Summarizing, using automatic differentiation techniques together with optical and radar astrometry we have obtained an orbital solution with a non-zero Yarkovsky transverse parameter for Apophis, including its uncertainty. High-order automatic differentiation is exploited to obtain the actual orbits, the fit to data of the nominal A2 value and initial conditions, the corresponding semimajor axis drift, and for the uncertainty calculations. The solution obtained provides qualitatively and quantitatively better O-C residuals than the one which includes only a gravitational interaction, i.e., which assumes a zero value for the Yarkovsky parameter. The acceleration associated with the Yarkovsky effect induces a semi-major axis drift of \(\langle \dot{a}\rangle =(-199.0\pm 1.5)\) m yr−1. Moreover, this non-gravitational solution allows us to predict a closest-approach distance of (38, 011.8 ± 1.6) km (1-σ formal uncertainty) on April 13, 2029. We have also analyzed the orbital uncertainty on the 2029 b-plane to conclude that this close approach will not lead to impacts on neither 2036 nor 2068, though a more refined analysis is required to discard the possibility of impacts in the next 200 years. The consistency of these results with other estimations using also data from 20211,15 serves as an independent validation, which is important for potentially hazardous asteroids.

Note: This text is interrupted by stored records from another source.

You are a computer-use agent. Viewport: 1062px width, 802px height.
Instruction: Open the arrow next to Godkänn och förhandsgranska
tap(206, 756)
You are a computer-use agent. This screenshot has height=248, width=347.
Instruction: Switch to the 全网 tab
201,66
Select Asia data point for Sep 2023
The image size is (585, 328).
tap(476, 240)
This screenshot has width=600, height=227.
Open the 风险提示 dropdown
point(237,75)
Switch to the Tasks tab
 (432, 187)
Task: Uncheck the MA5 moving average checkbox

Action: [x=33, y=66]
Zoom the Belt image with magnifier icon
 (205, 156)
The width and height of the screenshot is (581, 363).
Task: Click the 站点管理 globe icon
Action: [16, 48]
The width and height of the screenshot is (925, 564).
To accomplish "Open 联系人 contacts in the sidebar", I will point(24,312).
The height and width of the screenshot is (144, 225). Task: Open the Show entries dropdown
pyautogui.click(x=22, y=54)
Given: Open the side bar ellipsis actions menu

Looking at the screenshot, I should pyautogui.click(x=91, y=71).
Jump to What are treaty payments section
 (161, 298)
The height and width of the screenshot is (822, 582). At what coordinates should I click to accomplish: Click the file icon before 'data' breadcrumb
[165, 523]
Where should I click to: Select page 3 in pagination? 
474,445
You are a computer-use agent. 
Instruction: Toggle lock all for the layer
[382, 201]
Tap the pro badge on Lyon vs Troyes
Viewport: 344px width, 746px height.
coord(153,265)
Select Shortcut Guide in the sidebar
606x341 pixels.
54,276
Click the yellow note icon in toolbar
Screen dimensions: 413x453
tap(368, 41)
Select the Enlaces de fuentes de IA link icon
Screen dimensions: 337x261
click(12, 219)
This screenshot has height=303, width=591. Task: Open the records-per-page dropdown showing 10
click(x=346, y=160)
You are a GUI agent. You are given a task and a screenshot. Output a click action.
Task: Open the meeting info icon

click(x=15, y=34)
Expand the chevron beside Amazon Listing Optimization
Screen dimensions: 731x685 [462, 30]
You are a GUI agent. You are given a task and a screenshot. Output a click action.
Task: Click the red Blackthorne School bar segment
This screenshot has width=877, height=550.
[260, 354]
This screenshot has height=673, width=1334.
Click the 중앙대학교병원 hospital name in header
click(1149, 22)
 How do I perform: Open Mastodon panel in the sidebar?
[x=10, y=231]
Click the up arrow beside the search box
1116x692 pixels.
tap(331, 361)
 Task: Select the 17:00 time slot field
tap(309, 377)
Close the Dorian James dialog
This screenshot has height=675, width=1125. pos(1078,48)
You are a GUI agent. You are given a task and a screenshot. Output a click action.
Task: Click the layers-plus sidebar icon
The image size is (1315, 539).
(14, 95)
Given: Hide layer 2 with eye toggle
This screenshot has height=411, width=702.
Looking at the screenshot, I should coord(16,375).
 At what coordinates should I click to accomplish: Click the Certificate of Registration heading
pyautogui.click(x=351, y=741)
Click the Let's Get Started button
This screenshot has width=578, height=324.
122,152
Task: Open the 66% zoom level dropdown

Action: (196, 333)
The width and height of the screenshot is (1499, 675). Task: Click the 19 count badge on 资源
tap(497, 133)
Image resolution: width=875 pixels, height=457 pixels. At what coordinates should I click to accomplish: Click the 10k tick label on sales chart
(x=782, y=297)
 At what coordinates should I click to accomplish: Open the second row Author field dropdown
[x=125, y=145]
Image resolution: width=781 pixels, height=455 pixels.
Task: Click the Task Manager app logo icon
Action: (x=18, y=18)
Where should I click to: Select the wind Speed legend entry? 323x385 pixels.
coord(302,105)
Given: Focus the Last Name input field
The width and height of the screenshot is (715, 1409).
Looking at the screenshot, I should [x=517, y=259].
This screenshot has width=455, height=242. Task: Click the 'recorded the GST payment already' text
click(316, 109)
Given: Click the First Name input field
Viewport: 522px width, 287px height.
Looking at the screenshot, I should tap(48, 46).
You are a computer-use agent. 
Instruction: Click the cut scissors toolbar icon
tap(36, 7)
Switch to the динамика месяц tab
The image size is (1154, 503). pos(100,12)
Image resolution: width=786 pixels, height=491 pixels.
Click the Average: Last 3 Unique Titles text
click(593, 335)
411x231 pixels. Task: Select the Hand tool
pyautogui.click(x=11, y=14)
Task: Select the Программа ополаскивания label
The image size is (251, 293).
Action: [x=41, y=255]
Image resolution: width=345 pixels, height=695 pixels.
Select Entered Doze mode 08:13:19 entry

The integration of the differential equations uses a variable step-size 25-order Taylor integration method for the planetary ephemeris and for Apophis orbit, with a small absolute tolerance (10−20). An additional differential equation is added for the Yarkovsky parameter, \(\dot{{A}_{2}}=0\), which assumes the constancy of Yarkovsky parameter as a first approximation, and allows one to consider small variations around an a priori nominal value of A2, which initially is set to zero. The numerical integration of Apophis18, besides considering the nominal initial conditions and the nominal A2, also integrates small deviations from these nominal values. These deviations are included as truncated polynomials in the small deviations, up to order 5, and are transported along the integration in time; see Supplementary Note 3, for details. At each step of the numerical integration we compute polynomials in time for the positions and velocities of all the Solar System objects considered. For Apophis, the coefficients of those polynomials are polynomials in the small deviations from the nominal values of the initial conditions and Yarkovsky parameter. These series expansions, combined with radar and optical astrometry data, allow us to obtain the optimal deviations from the nominal values by minimizing the observed-minus-computed (O-C) residuals. The optimal deviations in the unknown parameters are obtained through a Newton iterative method, which exploits the derivatives of the polynomials that the integration produce. We further exploit automatic differentiation when constructing the covariance matrix used to compute the uncertainty of A2 and the initial conditions. The covariance matrix is the inverse of the Hessian, which is obtained directly from the explicit time series produced by our integrator. In this sense, we include non-linear terms which are ignored when the covariance matrix is constructed from the transition-state matrix. The numerical stability of our results was addressed by contrasting them against JPL’s #197 solution12, a gravity-only solution.